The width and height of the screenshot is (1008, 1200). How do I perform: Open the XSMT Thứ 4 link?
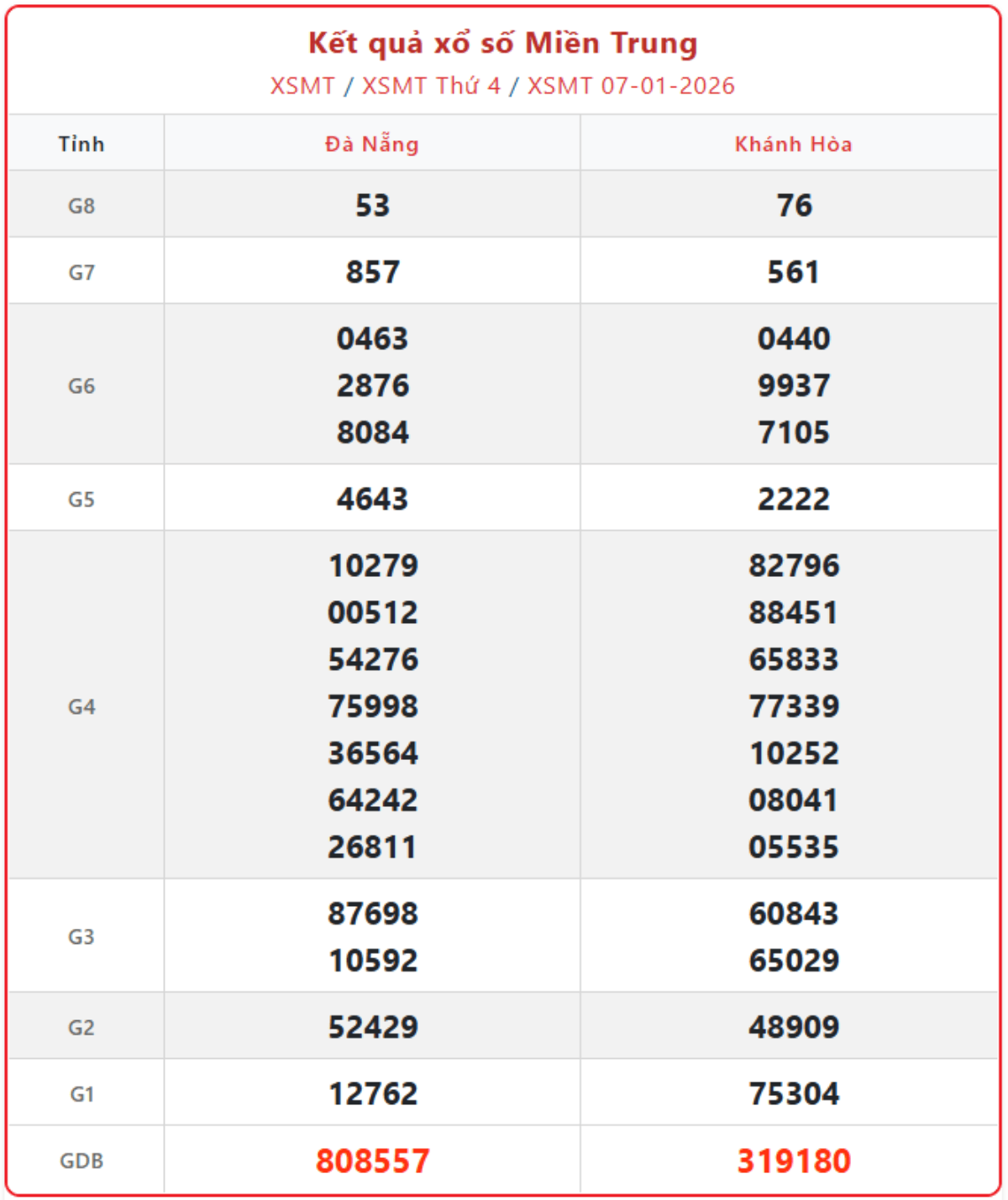[431, 86]
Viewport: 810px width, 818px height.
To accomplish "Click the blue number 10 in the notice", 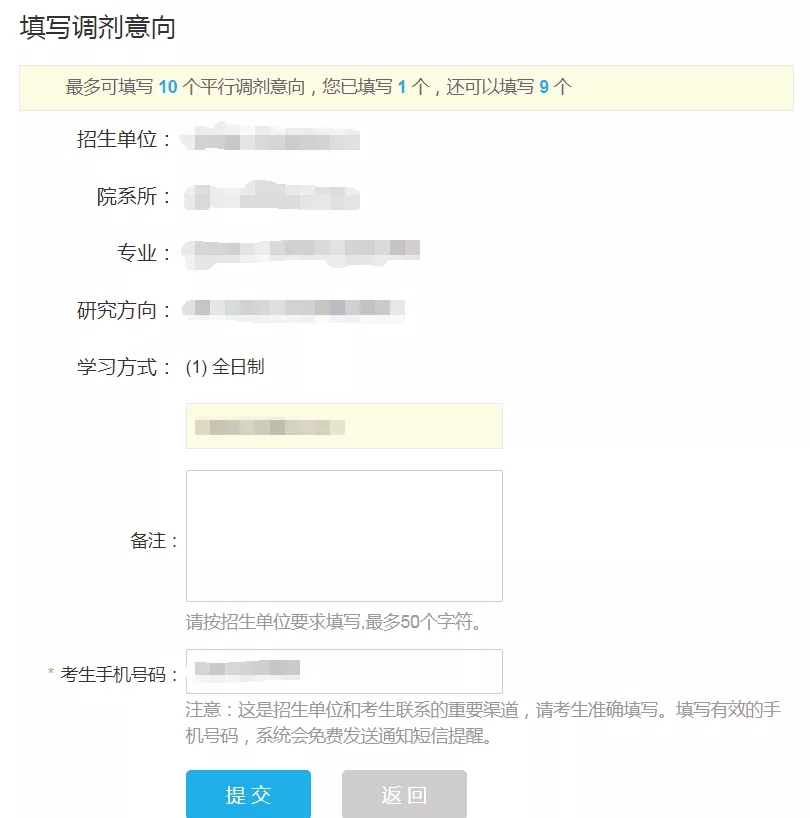I will point(167,87).
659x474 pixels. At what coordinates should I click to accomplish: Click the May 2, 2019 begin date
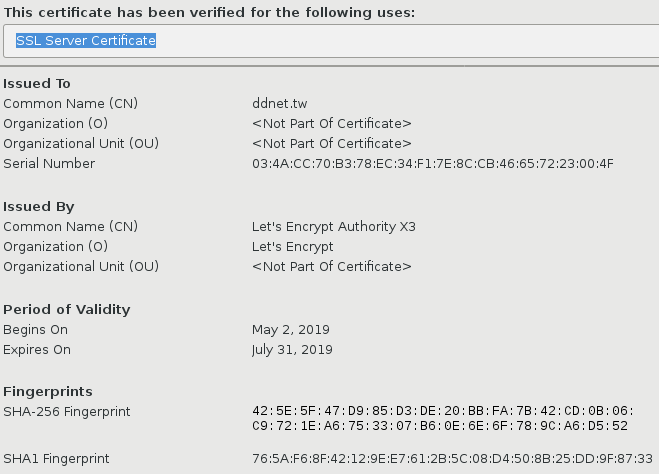(x=291, y=330)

◆ ◆ ◆ ◆

# Task item
Everything from the line holding "659x474 pixels. At" through the last line of the listing should be written out exactly, except for the pictures.

# Written reply
659x474 pixels. At what coordinates should I click to accomplish: Click the May 2, 2019 begin date
(x=291, y=330)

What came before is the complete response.